Ablation experiments show that removing video features (NetGPT-V), disabling video–video or interactive edges (NetGPT-VV/IV), omitting comment edges (NetGPT-CV), or skipping Stage II (NetGPT-SLF) each impair performance; likewise, reducing LLM capacity results in degradation.
With less than 3 days of observation, NetGPT retains a lead over RGCN, although predictive error increases for all models. Longer observation periods reduce error as expected.
6. Strengths, Limitations, and Interpretative Context
Strengths:
- Comprehensive, real-world propagation dataset spanning five major Chinese short-video platforms, with rich temporal, multimodal, and relational annotation.
- Heterogeneous propagation graph comprises 5.5M nodes and 1.7B directed edges, enabling flexible large-graph processing.

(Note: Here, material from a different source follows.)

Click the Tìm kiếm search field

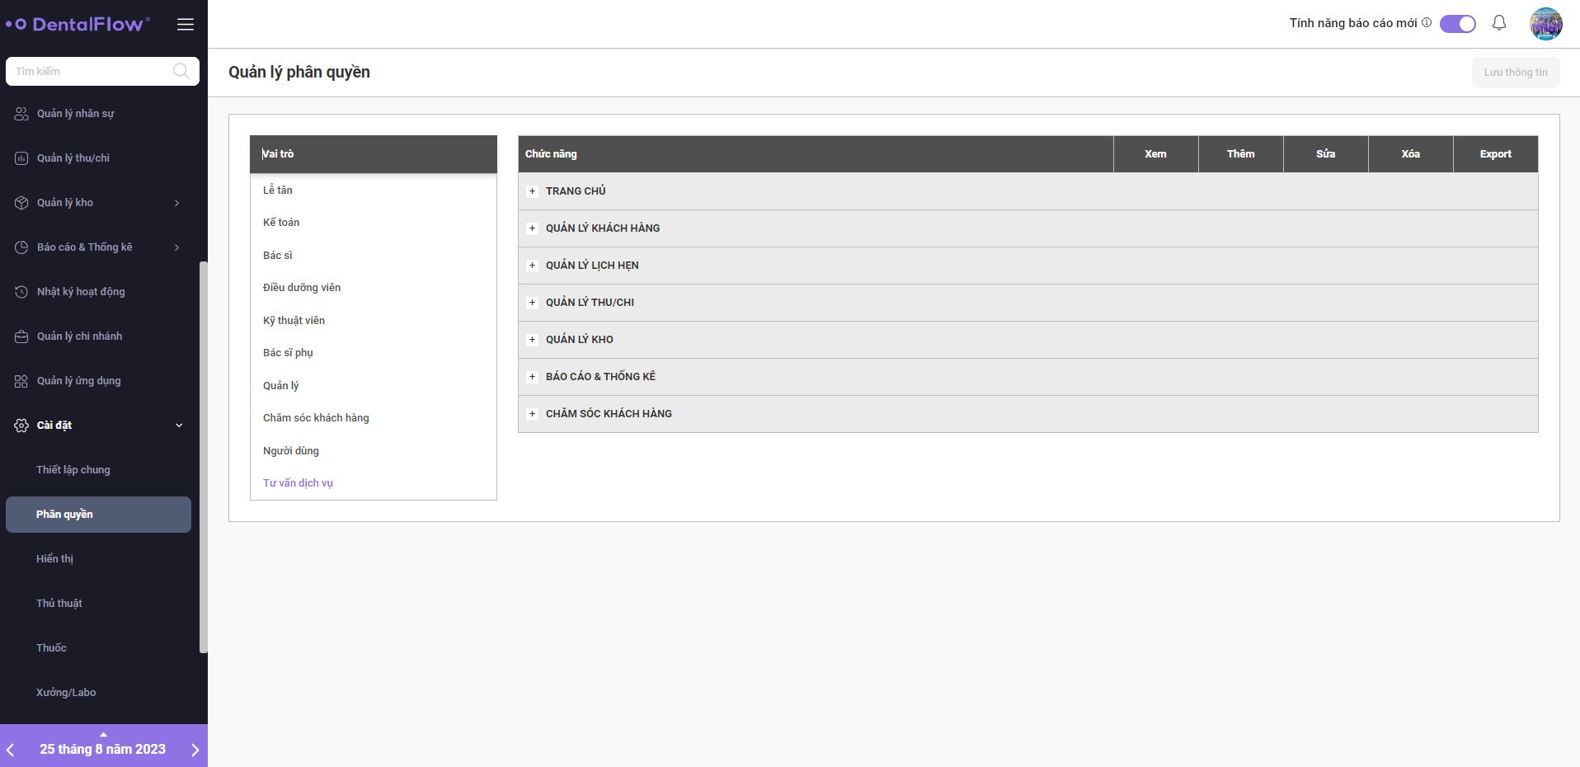pyautogui.click(x=91, y=72)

- The three-stage NetGPT framework expressly integrates multimodal graph representation learning with instruction-based LLM reasoning.
Limitations:
- Considerable computational expense due to large-scale RGCN pretraining and LLM fine-tuning (8 × A800 80GB GPUs required).
- Some overfitting risk for smaller platforms (e.g., Bilibili) and potential label distribution mismatch between frequent and rare topics.

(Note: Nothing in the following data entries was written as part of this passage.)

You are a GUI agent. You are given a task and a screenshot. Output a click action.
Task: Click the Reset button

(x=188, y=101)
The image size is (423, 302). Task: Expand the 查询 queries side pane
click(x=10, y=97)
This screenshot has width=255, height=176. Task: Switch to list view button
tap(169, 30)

- SPIR rating granularity is fixed at 10 levels; future work could investigate continuous-valued or finer-grained influence metrics.

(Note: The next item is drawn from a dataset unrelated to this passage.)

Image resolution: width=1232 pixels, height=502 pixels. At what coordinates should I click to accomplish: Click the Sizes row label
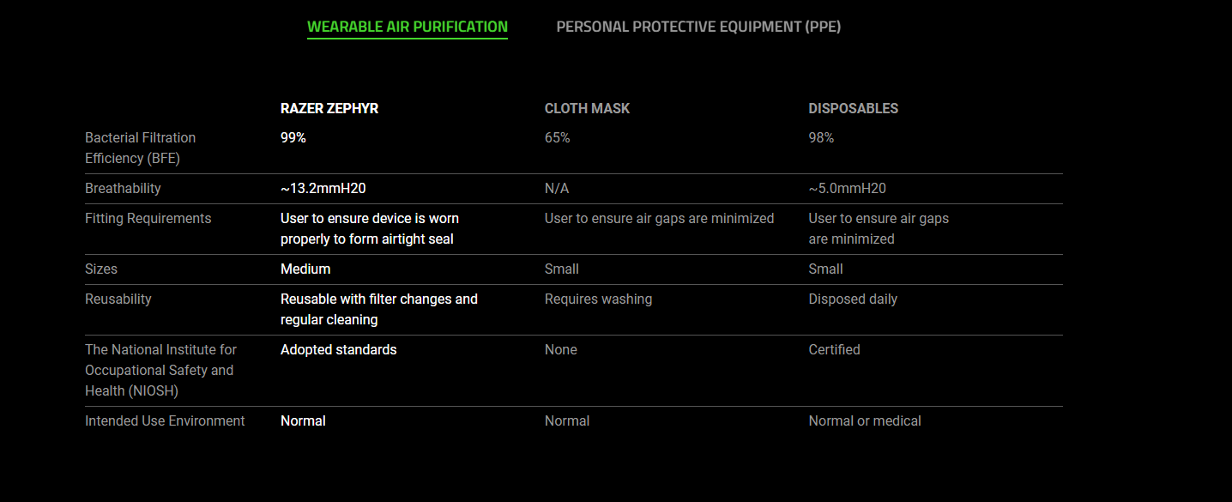101,269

A plausible implication is that broader deployment of SPIR-like frameworks could face practical resource barriers, and downstream tasks may benefit from adaptive label definitions or platform-specific calibration.
7. Practical Applications and Future Directions
SPIR furnishes an actionable foundation for several applications:
- Commercial analytics: anticipatory identification of high-influence content to inform targeted advertising and partnership decisions.
- Public-opinion monitoring: projecting potential societal impact of emergent or policy-relevant video content.
- Recommendation systems: integrating long-term influence forecasts to improve engagement and ranking quality.
- User-behavior modeling: capturing the transfer and amplification dynamics of user interactions and content virality in heterogeneous networks.
This suggests further exploration of continuous influence metrics, better transferability across platforms, and incorporation into production systems for content moderation, trending detection, or influence maximization.
In sum, the SPIR framework and XS-Video dataset provide a reproducible, large-scale benchmark for forecasting multidimensional, cross-platform short-video influence. The NetGPT pipeline demonstrates the feasibility and benefits of unifying heterogeneous graph-based pretraining with LLM reasoning for long-term propagation analysis (Xue et al., 31 Mar 2025).